» **What you are asked to do**
Every line in the listing below from the one with "Footman's Mace +1, +3 vs Undead (423, 1451)" through the one with "Spider, Cinnamon (406, 1196)" is to be reproduced exactly, both ends included; leave out the rest.

......

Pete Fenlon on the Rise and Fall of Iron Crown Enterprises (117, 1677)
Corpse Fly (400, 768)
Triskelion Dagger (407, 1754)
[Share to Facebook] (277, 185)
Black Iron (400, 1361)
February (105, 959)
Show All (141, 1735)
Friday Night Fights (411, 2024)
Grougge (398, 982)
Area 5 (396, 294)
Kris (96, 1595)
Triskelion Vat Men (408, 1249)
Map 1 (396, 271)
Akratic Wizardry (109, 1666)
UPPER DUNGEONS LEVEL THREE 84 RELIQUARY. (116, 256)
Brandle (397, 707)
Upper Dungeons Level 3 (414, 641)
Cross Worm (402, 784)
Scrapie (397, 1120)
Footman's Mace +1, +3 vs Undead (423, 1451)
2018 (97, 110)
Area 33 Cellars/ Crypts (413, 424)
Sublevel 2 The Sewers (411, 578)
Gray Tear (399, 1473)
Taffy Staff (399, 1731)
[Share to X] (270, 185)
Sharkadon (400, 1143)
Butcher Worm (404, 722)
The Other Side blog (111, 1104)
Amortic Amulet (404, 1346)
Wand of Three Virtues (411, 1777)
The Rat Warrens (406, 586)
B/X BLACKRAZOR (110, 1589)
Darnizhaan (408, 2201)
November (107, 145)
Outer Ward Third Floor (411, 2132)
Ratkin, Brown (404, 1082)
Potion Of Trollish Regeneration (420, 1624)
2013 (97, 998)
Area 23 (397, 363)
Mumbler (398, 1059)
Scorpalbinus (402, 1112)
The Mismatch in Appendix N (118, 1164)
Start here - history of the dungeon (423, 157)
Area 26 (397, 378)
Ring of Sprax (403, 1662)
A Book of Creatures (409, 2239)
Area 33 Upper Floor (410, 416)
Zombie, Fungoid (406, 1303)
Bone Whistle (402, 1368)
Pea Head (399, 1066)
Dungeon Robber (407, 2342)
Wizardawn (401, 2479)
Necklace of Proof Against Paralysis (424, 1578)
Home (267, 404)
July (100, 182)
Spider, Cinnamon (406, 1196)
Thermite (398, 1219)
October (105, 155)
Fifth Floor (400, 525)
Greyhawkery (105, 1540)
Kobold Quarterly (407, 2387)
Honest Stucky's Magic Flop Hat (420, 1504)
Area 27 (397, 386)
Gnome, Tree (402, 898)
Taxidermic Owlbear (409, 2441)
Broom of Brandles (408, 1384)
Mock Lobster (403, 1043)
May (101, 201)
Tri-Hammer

......

» **Task result**
Footman's Mace +1, +3 vs Undead (423, 1451)
2018 (97, 110)
Area 33 Cellars/ Crypts (413, 424)
Sublevel 2 The Sewers (411, 578)
Gray Tear (399, 1473)
Taffy Staff (399, 1731)
[Share to X] (270, 185)
Sharkadon (400, 1143)
Butcher Worm (404, 722)
The Other Side blog (111, 1104)
Amortic Amulet (404, 1346)
Wand of Three Virtues (411, 1777)
The Rat Warrens (406, 586)
B/X BLACKRAZOR (110, 1589)
Darnizhaan (408, 2201)
November (107, 145)
Outer Ward Third Floor (411, 2132)
Ratkin, Brown (404, 1082)
Potion Of Trollish Regeneration (420, 1624)
2013 (97, 998)
Area 23 (397, 363)
Mumbler (398, 1059)
Scorpalbinus (402, 1112)
The Mismatch in Appendix N (118, 1164)
Start here - history of the dungeon (423, 157)
Area 26 (397, 378)
Ring of Sprax (403, 1662)
A Book of Creatures (409, 2239)
Area 33 Upper Floor (410, 416)
Zombie, Fungoid (406, 1303)
Bone Whistle (402, 1368)
Pea Head (399, 1066)
Dungeon Robber (407, 2342)
Wizardawn (401, 2479)
Necklace of Proof Against Paralysis (424, 1578)
Home (267, 404)
July (100, 182)
Spider, Cinnamon (406, 1196)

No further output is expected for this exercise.